Full hull. 1986 boxing


USS Manchester, CL-83, a 10,000-ton Cleveland class light cruiser, was built at Quincy, Massachusetts. USS Manchester was named for Manchester, New Hampshire. Commissioned in October 1946, she made four deployments to the Mediterranean Sea in 1947-49. In March 1949, Manchester transferred to the Pacific fleet and cruised in the western Pacific during May-November of that year.

Soon after the outbreak of the Korean War, Manchester, by then the only one of the twenty-seven Cleveland class cruisers still on active duty following the late 1940s' reductions in Naval strength, again was sent to Asiatic waters, where she arrived in time to provide fire support for the mid-September 1950 invasion of Inchon. During the rest of 1950 and the first five months of 1951, Manchester operated along the Korean Coast, shelling enemy troops and facilities. She also participated in patrols of the Taiwan Straits in October and November 1950. Manchester made two more Korean War combat deployments, during November 1951-May 1952 and January-July 1953. These involved active blockade and bombardment duties, mainly off eastern Korea, including participation in the prolonged Seige of Wonsan.

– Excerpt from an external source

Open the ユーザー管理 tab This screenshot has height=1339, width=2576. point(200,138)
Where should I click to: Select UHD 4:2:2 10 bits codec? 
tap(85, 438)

Following the end of the Korean conflict, Manchester continued her western Pacific involvement with a pair of deployments in 1954 and 1955. In January 1956, she helped bring Korean War Unknown Servicemen to Hawaii for burial. USS Manchester decommissioned in June 1956 and was sold for scrapping in October 1960.

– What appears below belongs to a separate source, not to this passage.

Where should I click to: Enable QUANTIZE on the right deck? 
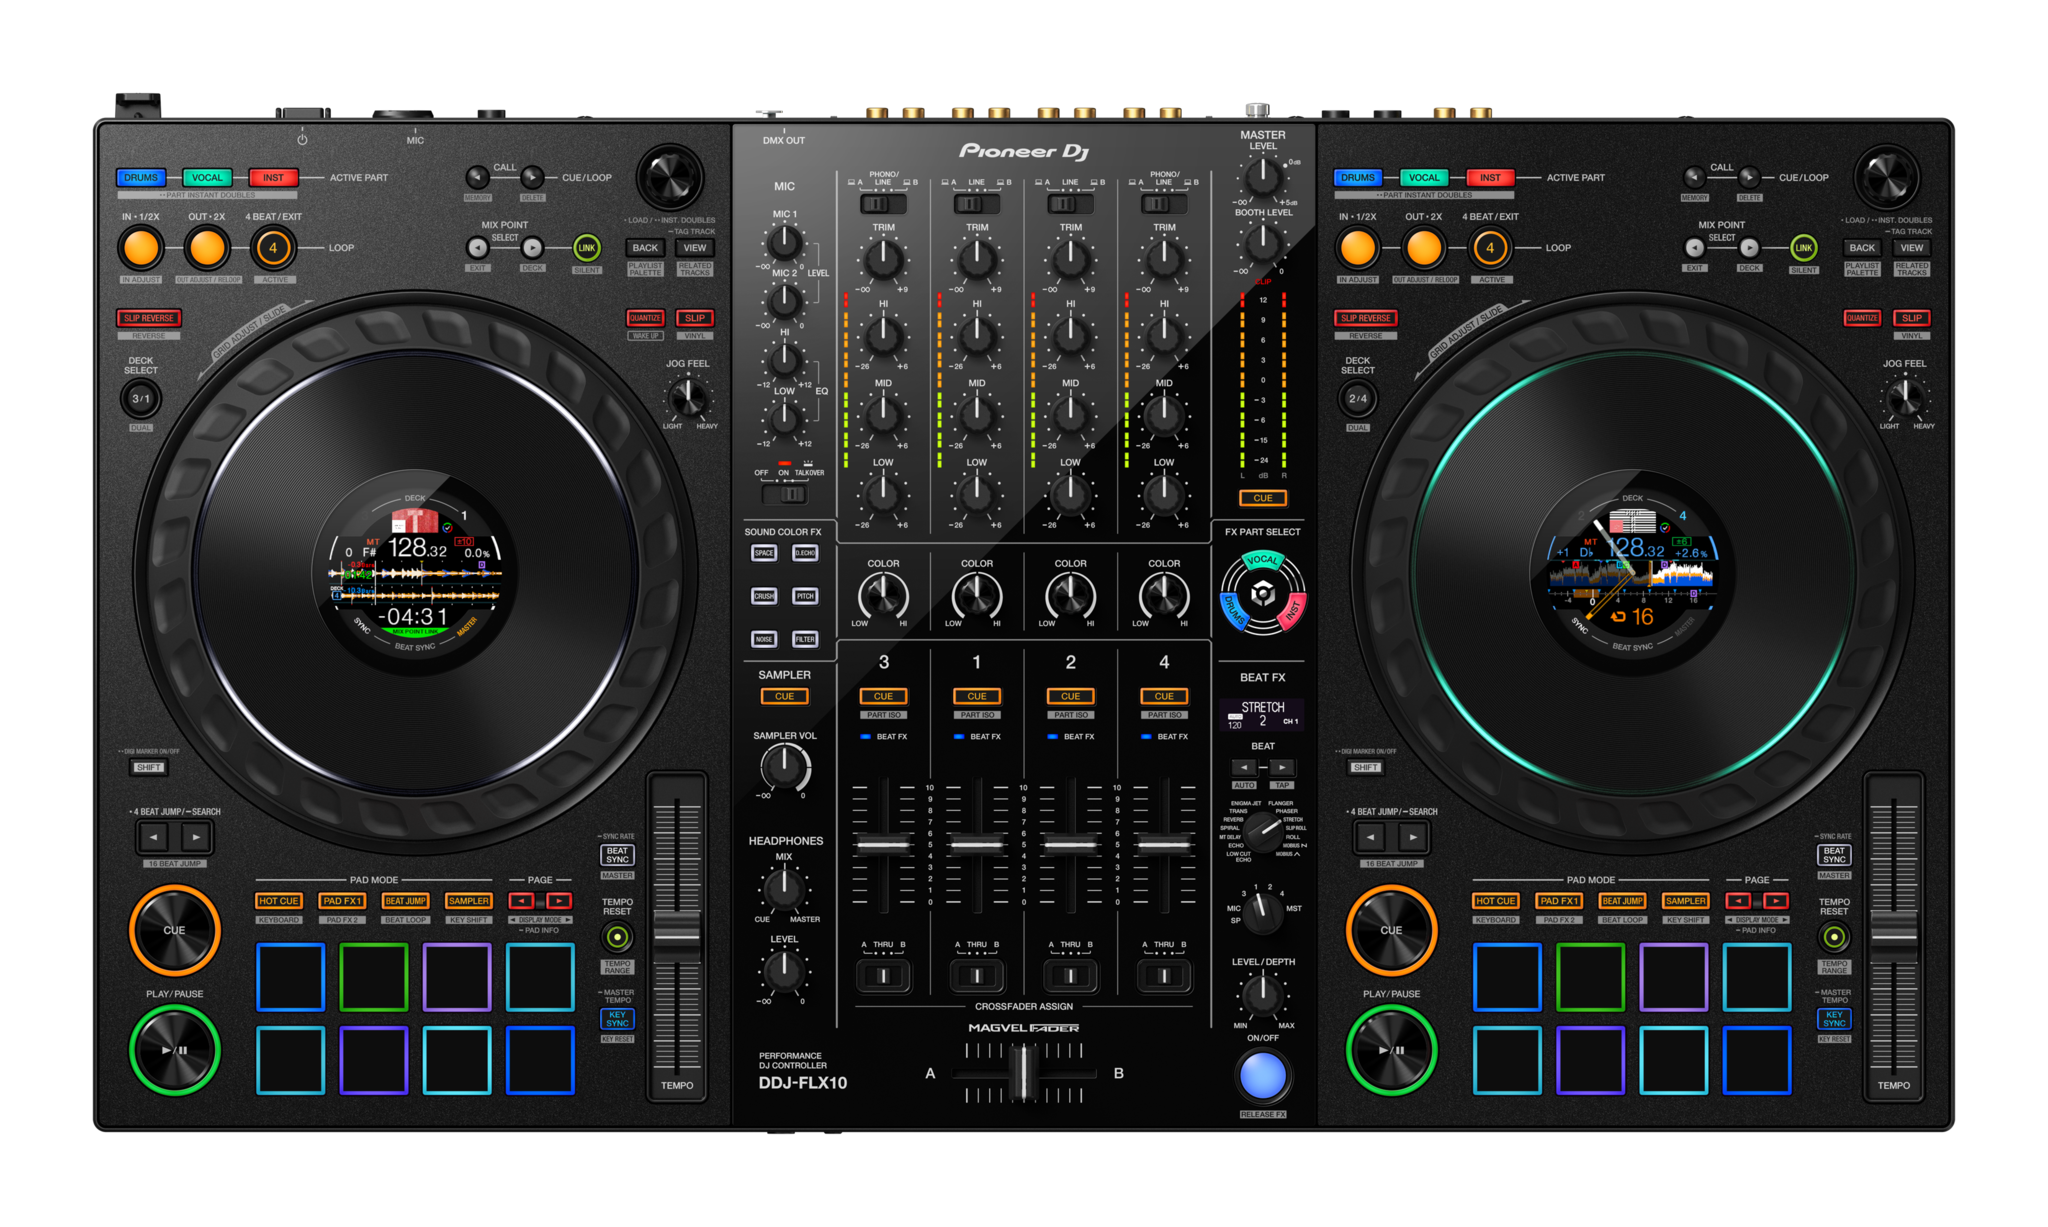(x=1862, y=318)
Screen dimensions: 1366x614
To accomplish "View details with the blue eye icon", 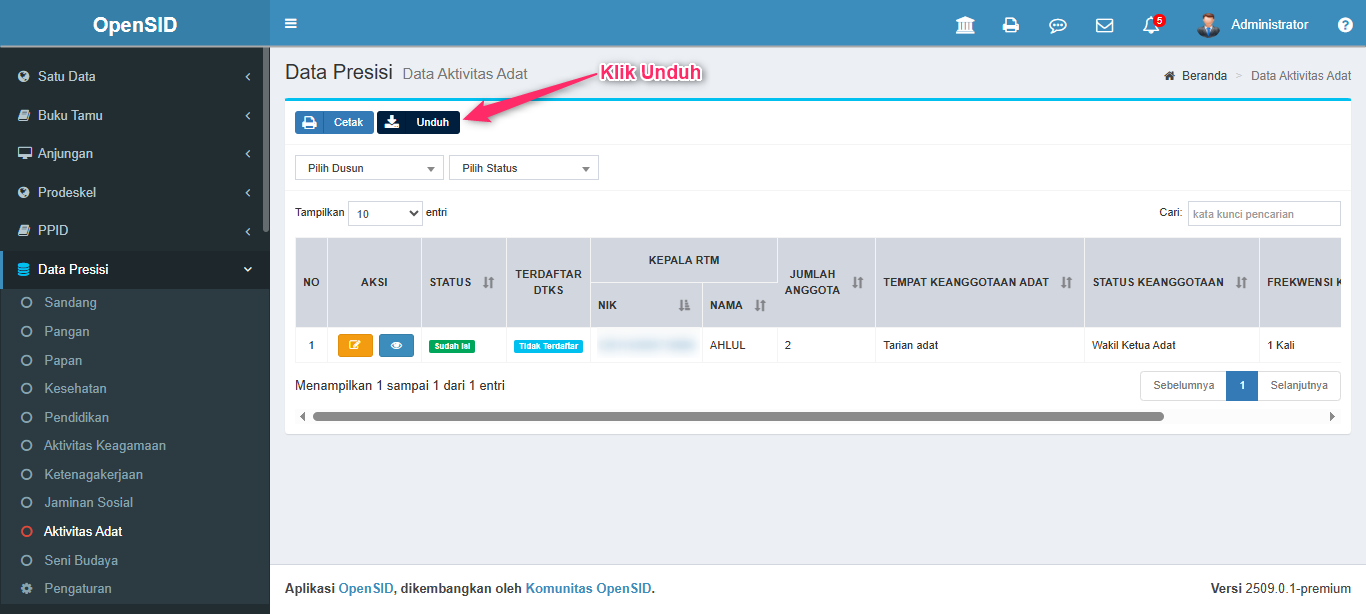I will [396, 345].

First thing you'll notice is that there are not that many bits and pieces to this one, and that is quite typical of Lindberg ship kits. They mold in all the really fussy bits and leave some of the larger ones for the builder to stick in. I'm not sure if it was intended to be motorized or not, but a large ballast housing is provided. I guess one could stick weight in it and seal all the prop shaft holes. It would then be able to do battle in the tub, pool or pond!

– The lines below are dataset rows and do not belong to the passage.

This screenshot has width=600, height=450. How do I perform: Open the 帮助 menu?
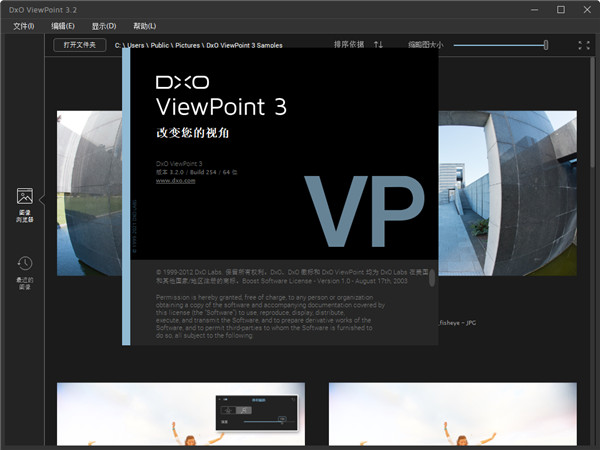[144, 25]
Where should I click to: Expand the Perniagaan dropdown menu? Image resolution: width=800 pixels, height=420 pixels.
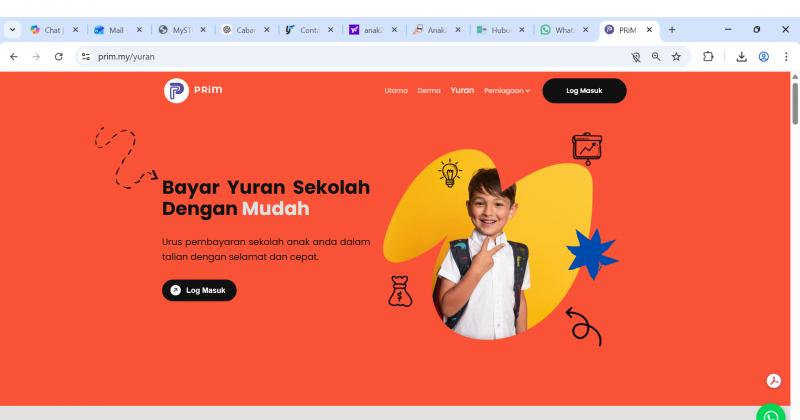click(507, 91)
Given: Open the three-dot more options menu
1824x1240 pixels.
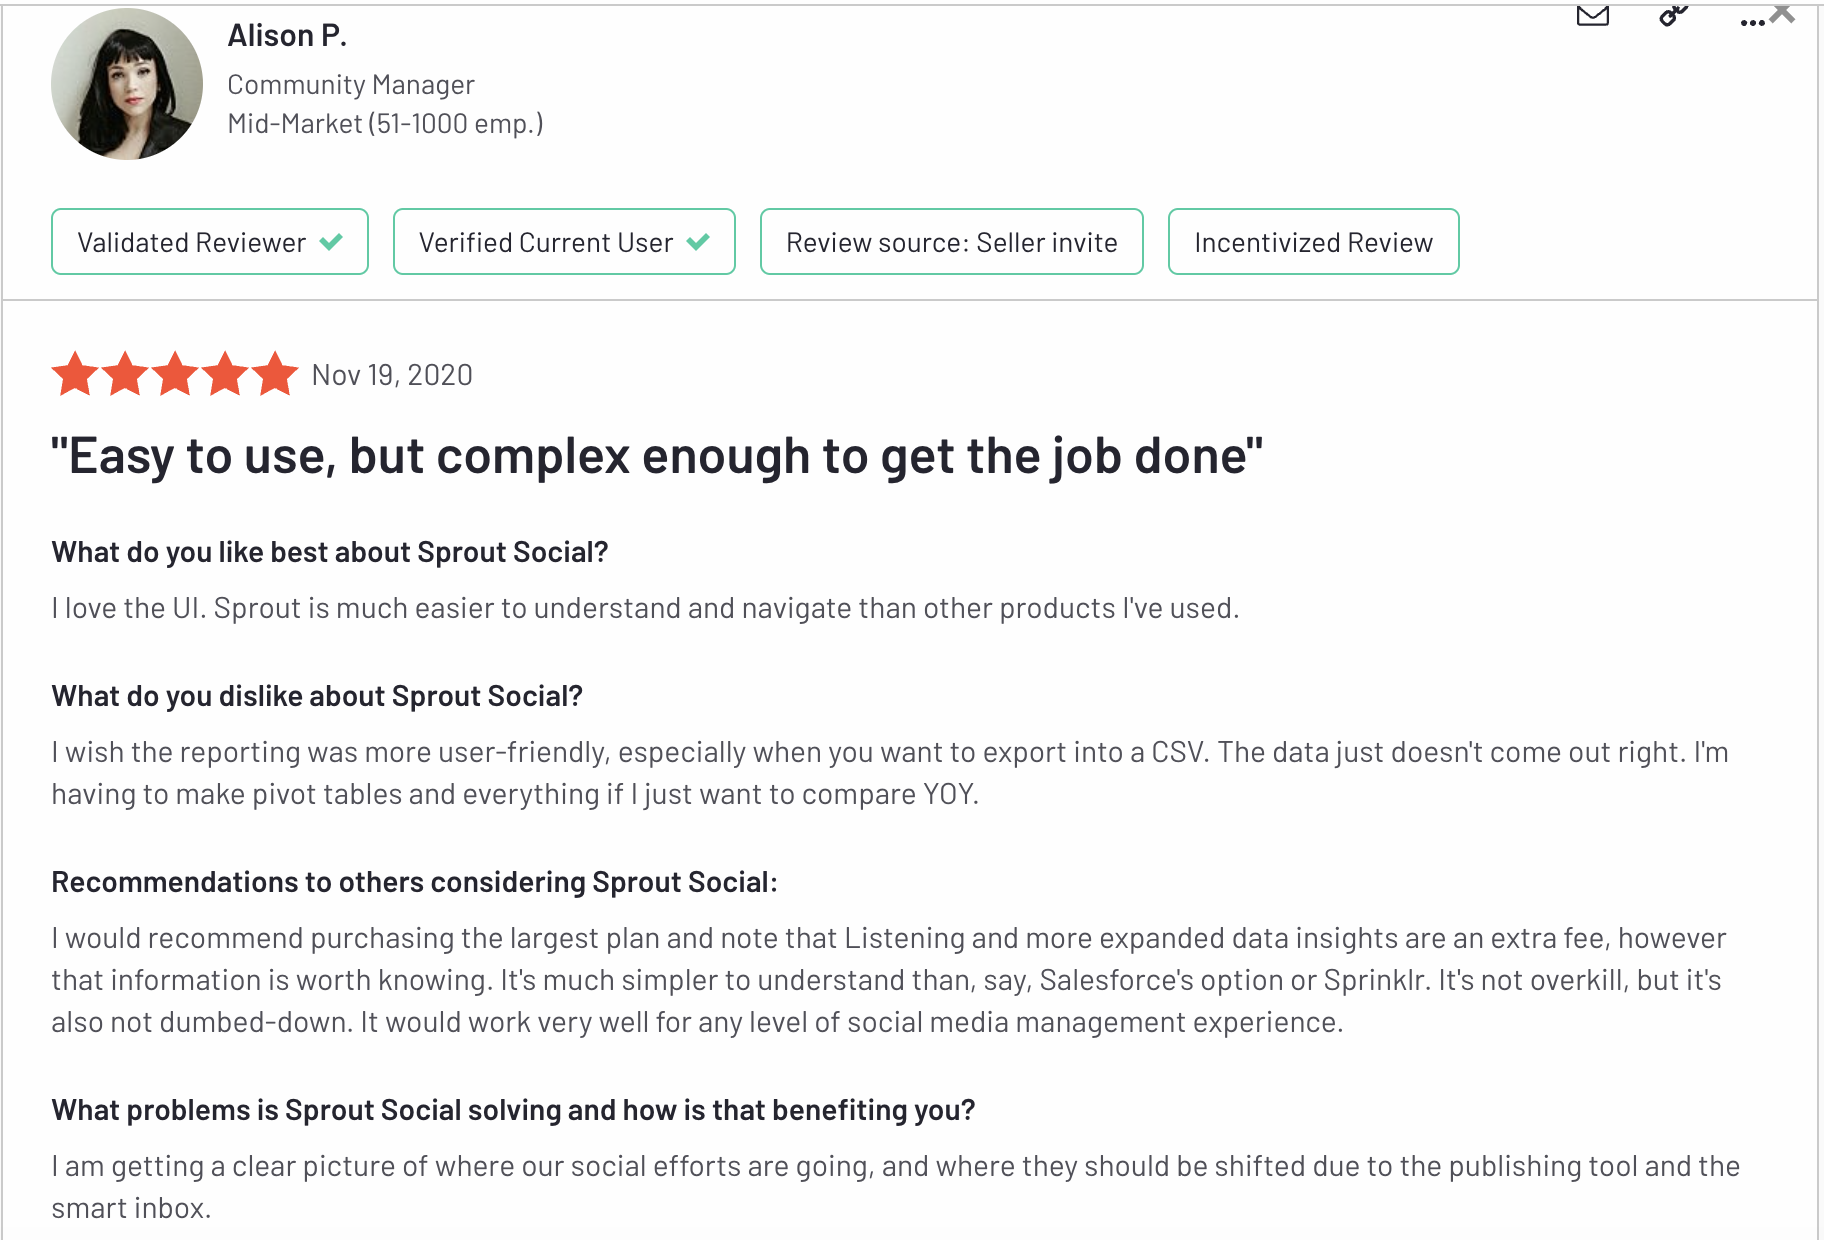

The molding of the parts is pretty consistent with 50s and 60s. Detailing is raised and though there is some flash, I didn't see any sink areas on most of the parts, which is a big help. The gun barrels are straight and not pointed at the tip as I've seen in other ship kits from this time. One could easily drill these out for additional realism. The two Seahawk floatplanes are not that well molded, but for 1/600 aren't that bad. They could stand some detailing as they have no props or wing floats. Face it, this is not a highly detailed ship and was designed more for play than for the serious modeler, but there is the basis for a decent model. Instructions are just what one would see in the 50s except that construction notes have been added in German, Spanish and French! The ballast piece is not mentioned or shown in the instructions. There are some well done hull number decals included (not shown). Unlike the box art, this Manchester was a totally post war ship and did not have to sweat kamikaze attacks!


Got kids? Do they like ships? This one would be perfect for them!